Tim Kaine was the big finish. He talked about going to a Baptist church in Bristol (I was curious as to which church he went to. I found a lady who seemed to know what she was talking about, who said he first went to the early morning mass at Saint Anne's Catholic Church [confirmed by a person I know who goes there], and then went to Dr. W.A. Johnson's Lee Street Baptist Church in the Kingtown area of Bristol. Rev. Johnson is a close family friend of my parents, so that's kind of neat). He talked about how important voter turnout would be, and how important Southwest Virginia will be. He also made mention that both he and Russ Potts had accepted debates at UVa-Wise (Kilgore's alma mater) and in Gate City (Kilgore's hometown). Everybody got some good chuckles out of the fact that Kilgore won't even debate on home turf.

After everyone spoke, I decided it was picture time. With my dad at my side, with a five dollar disposable camera from Wal-Mart, we headed toward the stage. I had already met and had my picture taken with Leslie Byrne and Creigh Deeds, so I decided to see who else would pose for a quick picture.

We walked up to Tim Kaine first. He remembered my name (I lost my name tag somewhere), and called my high school by name, too. Well, that was neat. He was happy to get a picture, and I wished him luck in November, and made my way toward Rick Boucher.

I never realized how nice a guy Rick Boucher is. He was happy to get a picture with me, and we talked about stem cell research (I'm a diabetic) and agriculture (from a long line of farmers) for a few minutes. My dad called him Rick and and acted like he had known him for years. Just an all around nice guy.

The last person I was hoping to get a picture with, Mark Warner, was standing about ten feet from me, down in the grass. We went down there, and waited about five or so minutes. Similar to how I never realized how nice Boucher was, I never knew how tall Mark Warner is. I'm 6'4", and he is at least as tall as I am, but looked taller, since he's fairly skinny (whereas I'm...not). He was extremely friendly, posed for a picture, then talked a minute or two about how George Bush had screwed America up ("It's a pretty big mess.").

My Dad and I then made our way toward the exit, where we found my Mom and sister talking to Phillip Puckett (a family friend from back when he was in elementary school with my late aunt). He had found them a big sign for my uncle's yard, which is positioned in a nice, high visibility area between Hansonville and Castlewood.

Overall, I had a really great time. So did my family. I'm looking forward to the 2006 picnic.

We got a whole bunch of pictures, of which I'll post a few (along with the pictures from the Highlands Festival with Russ Potts from August) when I get them developed.

SUPREME COURT
Okay, no big Chief Justice coverage from me. Bush has nominated John Roberts to be Chief Justice, rather than just Associate Justice.

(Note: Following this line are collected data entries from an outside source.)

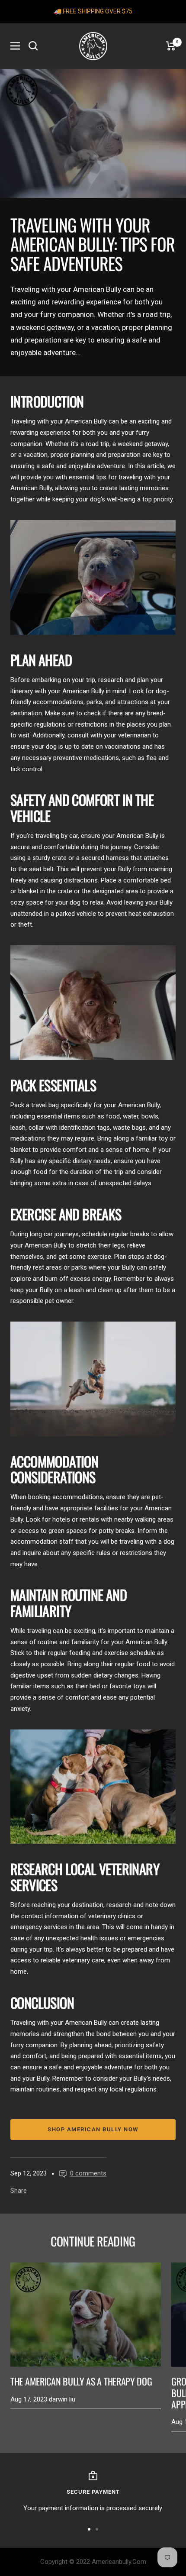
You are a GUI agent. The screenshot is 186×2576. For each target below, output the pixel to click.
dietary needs (92, 1161)
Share (18, 2191)
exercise (99, 1257)
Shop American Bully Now (93, 2129)
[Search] (33, 46)
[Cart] (171, 46)
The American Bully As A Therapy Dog (81, 2381)
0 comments (88, 2173)
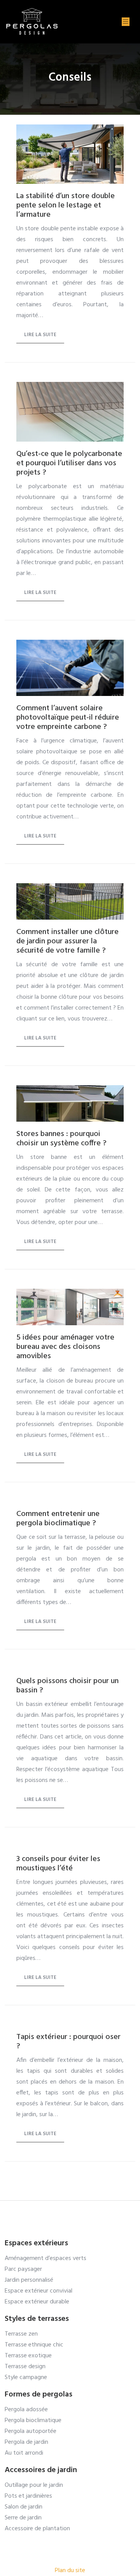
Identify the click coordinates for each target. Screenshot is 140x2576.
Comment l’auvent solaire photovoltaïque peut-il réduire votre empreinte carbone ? (67, 717)
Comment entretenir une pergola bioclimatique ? (58, 1519)
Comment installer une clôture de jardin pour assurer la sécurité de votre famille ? (67, 941)
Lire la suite (40, 335)
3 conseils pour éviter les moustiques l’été (58, 1864)
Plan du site (70, 2571)
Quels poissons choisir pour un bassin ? (67, 1686)
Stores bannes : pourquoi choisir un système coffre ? (61, 1139)
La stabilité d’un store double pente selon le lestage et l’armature (65, 205)
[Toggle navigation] (125, 22)
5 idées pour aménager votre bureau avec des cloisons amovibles (65, 1346)
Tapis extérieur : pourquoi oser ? (68, 2042)
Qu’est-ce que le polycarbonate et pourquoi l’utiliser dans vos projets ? (69, 463)
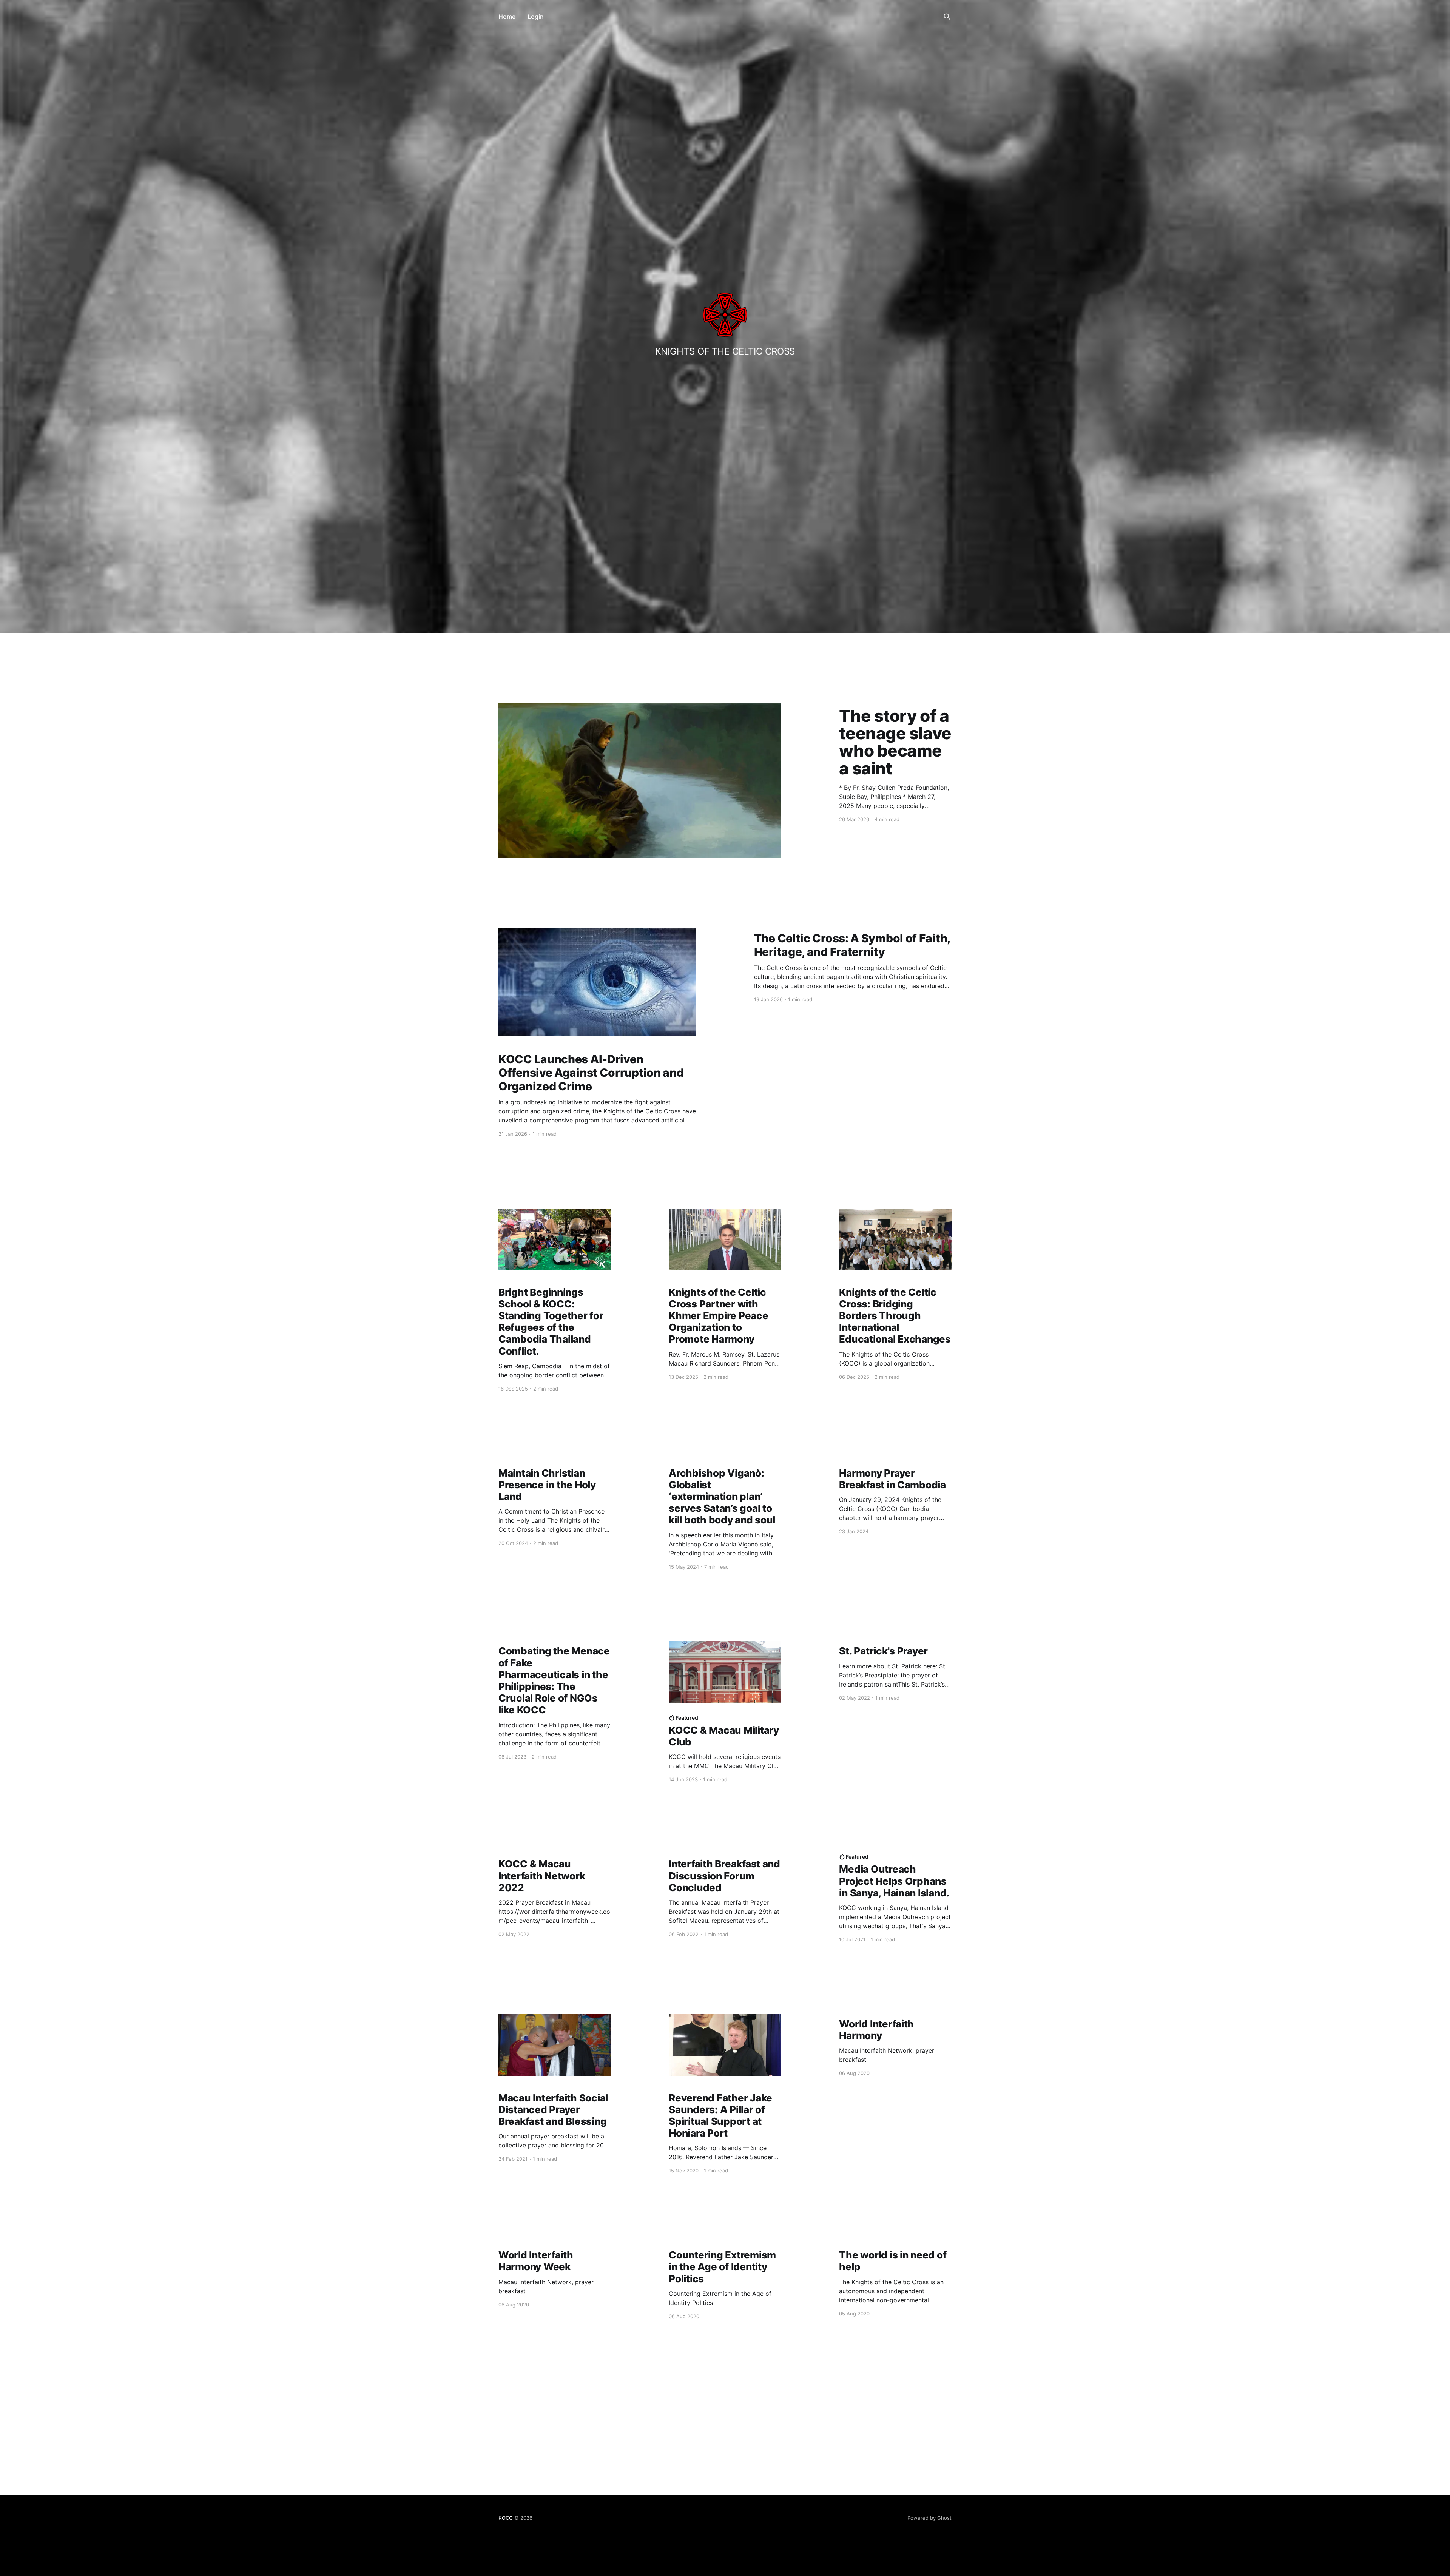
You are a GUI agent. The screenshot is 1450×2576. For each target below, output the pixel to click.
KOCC (505, 2518)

But never fear, I'll be covering later tonight potential nominees to replace Sandra Day O'Connor!

Neal

2 comments:

Brian Patton said...

Sounds like we were in the same areas. We probably walked right by each other and didn't even know it. :)

Keep up the great work, Neal.

Neal said...

Thanks Brian.

I have a sneaking suspicion I was standing directly behind you in line, waiting for the barbecue.